19. In Mahavir Prasad's case (supra), it was held that the power of quashing criminal proceedings must be exercised very sparingly and with circumspection and that too in the rarest of rare cases. A brief look at the facts of the said case may be useful. The petitioner before the Supreme Court had sought quashing on the ground that even before the complaint by respondent had been filed the firm had addressed a notice demanding outstanding payments and that the respondents owed to the petitioner therein more than a crore of rupees. It was submitted that the petitioner firm had exercised lien over the goods till their dues were paid, and had claimed so in the legal notice and that the complaint had been filed falsely with the intention of misusing the process of law and subjecting the petitioner to undue harassment. It was the contention of the petitioner that the police has refused to register the FIR by acknowledging that the disputes and differences of the parties against each other, had to be resolved in a civil court.

20. The Apex Court while rejecting this plea observed inter alia that none of these aspects could be gathered from the complaint, implying thereby that only the complaint is to be considered. It was further held that the court would not be justified in embarking upon the reliability, or genuineness, or otherwise of the allegations made in the FIR/complaint, or as to whether allegations in the complaint are likely to be established by evidence or not.

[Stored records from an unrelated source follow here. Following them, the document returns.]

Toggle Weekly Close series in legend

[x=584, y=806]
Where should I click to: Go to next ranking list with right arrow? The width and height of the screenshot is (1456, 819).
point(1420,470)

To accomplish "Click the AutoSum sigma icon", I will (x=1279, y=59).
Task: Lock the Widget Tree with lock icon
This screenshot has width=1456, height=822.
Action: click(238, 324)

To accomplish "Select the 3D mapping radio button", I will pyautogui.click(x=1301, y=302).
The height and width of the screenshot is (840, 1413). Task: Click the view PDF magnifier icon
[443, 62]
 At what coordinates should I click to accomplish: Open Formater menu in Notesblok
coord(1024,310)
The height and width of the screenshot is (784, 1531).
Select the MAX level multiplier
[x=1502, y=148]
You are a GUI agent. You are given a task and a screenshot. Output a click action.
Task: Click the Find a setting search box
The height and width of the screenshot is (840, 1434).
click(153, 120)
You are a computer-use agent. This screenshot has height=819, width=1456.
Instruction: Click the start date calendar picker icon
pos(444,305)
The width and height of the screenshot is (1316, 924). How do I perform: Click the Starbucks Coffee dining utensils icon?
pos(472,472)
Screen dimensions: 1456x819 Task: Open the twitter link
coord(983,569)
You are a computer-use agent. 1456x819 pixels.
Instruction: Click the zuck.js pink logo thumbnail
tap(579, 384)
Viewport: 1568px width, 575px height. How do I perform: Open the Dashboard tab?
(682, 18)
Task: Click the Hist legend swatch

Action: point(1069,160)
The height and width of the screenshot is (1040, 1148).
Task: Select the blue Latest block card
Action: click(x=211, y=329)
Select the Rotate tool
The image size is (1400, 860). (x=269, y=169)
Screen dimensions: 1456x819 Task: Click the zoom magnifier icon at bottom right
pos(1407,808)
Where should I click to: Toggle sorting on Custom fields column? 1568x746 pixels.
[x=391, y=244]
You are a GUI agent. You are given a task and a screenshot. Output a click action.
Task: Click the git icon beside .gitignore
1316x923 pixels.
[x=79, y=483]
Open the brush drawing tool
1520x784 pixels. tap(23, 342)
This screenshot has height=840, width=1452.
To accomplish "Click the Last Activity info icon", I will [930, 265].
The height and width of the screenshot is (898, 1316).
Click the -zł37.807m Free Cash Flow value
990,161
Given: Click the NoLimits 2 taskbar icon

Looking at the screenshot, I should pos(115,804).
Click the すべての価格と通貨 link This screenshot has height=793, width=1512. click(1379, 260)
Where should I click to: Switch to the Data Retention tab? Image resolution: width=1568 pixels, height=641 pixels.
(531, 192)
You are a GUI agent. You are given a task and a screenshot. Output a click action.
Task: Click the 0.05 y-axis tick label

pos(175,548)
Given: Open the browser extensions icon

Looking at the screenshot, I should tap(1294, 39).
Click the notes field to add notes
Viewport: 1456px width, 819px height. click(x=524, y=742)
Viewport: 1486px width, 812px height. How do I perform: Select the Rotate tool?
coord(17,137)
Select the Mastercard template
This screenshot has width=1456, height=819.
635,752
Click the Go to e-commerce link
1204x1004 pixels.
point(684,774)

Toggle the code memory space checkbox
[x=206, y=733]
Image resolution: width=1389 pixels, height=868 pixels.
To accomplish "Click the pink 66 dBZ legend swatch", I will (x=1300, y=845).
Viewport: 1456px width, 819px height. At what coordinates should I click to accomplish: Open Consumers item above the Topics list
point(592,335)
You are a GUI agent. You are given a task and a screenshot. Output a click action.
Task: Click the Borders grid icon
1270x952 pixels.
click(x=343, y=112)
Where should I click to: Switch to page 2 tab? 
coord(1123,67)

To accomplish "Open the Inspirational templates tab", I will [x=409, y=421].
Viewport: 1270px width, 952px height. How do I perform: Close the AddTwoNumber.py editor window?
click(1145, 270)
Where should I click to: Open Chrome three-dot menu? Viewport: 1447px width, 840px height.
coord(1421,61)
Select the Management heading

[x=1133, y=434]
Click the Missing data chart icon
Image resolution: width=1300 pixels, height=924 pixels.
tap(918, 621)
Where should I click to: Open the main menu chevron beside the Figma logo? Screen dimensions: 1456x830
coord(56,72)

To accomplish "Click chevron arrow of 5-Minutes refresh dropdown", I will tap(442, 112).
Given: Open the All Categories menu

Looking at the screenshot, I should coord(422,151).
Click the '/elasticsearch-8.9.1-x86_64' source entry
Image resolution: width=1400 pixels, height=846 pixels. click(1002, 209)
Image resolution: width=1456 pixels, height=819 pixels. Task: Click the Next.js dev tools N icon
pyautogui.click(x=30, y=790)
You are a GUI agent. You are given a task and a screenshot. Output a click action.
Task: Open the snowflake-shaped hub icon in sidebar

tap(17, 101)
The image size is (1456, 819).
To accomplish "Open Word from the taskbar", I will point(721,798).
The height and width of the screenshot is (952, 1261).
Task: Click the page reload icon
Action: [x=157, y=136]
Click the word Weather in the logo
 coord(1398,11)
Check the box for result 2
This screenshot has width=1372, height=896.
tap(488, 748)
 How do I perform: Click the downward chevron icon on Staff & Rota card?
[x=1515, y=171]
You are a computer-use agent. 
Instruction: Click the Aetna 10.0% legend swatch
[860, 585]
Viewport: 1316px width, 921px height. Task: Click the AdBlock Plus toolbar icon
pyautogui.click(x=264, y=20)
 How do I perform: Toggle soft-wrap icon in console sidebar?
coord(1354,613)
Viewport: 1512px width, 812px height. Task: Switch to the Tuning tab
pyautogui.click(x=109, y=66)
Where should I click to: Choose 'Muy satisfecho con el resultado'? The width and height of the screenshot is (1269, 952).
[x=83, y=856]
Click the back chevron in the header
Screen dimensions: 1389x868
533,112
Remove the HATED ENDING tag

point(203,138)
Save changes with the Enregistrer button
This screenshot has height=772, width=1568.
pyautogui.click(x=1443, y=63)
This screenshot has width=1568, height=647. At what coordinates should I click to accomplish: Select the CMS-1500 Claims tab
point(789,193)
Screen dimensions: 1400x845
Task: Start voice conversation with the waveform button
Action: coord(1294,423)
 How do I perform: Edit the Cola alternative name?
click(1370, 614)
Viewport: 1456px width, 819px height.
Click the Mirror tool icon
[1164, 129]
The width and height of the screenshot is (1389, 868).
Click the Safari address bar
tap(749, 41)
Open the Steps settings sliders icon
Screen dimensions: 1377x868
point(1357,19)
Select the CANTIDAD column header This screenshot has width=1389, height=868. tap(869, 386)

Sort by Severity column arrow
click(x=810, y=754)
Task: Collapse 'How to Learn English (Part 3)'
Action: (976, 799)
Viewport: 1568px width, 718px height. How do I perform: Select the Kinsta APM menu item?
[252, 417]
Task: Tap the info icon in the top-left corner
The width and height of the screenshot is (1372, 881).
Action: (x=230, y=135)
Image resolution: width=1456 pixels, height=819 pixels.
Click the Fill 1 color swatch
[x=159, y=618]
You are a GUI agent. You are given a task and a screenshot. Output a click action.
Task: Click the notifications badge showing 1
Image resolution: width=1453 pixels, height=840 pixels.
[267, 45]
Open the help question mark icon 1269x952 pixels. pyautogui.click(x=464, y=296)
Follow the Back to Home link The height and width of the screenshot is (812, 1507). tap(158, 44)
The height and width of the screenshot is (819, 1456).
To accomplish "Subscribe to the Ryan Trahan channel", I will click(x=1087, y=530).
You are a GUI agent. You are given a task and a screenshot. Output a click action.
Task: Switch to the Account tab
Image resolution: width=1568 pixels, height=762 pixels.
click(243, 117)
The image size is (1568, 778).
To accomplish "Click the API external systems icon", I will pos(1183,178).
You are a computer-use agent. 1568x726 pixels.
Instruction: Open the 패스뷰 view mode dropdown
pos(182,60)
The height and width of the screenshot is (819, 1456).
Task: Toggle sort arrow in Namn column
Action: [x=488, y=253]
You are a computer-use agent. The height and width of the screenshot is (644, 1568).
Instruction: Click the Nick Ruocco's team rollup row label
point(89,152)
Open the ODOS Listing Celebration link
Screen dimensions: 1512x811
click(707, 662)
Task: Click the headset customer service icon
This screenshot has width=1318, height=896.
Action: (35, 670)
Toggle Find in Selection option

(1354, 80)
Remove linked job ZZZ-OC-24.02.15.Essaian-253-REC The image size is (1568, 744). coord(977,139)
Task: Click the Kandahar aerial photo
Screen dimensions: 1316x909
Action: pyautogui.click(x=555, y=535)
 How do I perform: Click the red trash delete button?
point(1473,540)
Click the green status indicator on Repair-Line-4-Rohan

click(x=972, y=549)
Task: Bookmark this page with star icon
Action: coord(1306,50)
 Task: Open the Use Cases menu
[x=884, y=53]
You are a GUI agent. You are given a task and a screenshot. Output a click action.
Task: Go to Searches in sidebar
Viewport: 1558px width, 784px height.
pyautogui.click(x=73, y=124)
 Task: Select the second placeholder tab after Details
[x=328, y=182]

21. In the conspectus of the authoritative pronouncements of the Apex Court on the point, we hold that the present case does not in any manner fall in the category of the rarest of rare cases warranting interdicting of the criminal proceedings at this stage. As detailed by us above in this judgment, there are specific, clear and unambiguous averments made in relation to each of the petitioners. At this stage we are constrained to consider only the allegations as contained in the complaint and the supporting documents, and not the defense set up by the petitioner. There is also no good ground for us to quash the FIR/complaint from the stand-point of the provisions of Section 482 Cr.P.C. being reserved for being used to prevent the abuse of the process of law or otherwise to secure the ends of justice.

22. Accordingly, the present petition do not warrant any interference either under Article 226 or Section 482 of the Code of Criminal Procedure and is hereby dismissed.

23. The parties are left to bear their own costs.